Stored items
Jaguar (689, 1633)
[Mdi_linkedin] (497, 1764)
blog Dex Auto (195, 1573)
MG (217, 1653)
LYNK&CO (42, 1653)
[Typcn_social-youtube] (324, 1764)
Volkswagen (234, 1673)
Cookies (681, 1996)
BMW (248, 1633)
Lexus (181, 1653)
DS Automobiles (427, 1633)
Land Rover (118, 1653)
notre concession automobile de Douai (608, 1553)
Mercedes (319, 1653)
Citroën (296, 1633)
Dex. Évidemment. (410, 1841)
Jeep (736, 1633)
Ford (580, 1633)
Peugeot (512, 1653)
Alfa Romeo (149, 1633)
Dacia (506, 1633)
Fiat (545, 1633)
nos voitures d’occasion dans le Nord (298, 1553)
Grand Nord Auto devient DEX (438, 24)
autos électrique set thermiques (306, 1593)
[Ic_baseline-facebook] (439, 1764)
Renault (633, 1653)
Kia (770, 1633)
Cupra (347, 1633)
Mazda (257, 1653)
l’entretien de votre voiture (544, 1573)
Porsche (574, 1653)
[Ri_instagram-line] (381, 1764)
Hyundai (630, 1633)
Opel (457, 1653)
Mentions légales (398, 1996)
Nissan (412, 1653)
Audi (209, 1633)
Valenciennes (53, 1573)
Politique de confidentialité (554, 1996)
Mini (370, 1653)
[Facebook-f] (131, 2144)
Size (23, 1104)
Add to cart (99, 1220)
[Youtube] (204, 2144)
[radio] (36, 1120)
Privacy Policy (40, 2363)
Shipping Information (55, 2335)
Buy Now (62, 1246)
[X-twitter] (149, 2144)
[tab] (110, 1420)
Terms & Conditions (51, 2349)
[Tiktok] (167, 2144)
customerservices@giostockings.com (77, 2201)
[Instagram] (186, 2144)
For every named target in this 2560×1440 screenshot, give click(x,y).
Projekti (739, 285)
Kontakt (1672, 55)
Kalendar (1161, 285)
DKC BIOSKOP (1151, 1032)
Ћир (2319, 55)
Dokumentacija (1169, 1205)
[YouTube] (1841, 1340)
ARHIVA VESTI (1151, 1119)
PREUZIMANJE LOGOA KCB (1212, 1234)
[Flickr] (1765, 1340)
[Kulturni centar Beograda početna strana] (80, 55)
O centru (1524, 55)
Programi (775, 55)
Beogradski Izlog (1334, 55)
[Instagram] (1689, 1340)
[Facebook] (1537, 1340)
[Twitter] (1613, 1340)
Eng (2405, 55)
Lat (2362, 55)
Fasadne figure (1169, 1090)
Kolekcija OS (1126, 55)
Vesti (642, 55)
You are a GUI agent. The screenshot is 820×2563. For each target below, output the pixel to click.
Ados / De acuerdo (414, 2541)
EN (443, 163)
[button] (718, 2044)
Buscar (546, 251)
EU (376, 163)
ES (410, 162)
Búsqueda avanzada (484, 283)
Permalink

* **What is needed**
Using the data above, repeat exactly the lines that begin at the line with "Lexus (181, 1653)" and end at the line with "Fiat (545, 1633)", both ends included.

* **Answer for the task**
Lexus (181, 1653)
DS Automobiles (427, 1633)
Land Rover (118, 1653)
notre concession automobile de Douai (608, 1553)
Mercedes (319, 1653)
Citroën (296, 1633)
Dex. Évidemment. (410, 1841)
Jeep (736, 1633)
Ford (580, 1633)
Peugeot (512, 1653)
Alfa Romeo (149, 1633)
Dacia (506, 1633)
Fiat (545, 1633)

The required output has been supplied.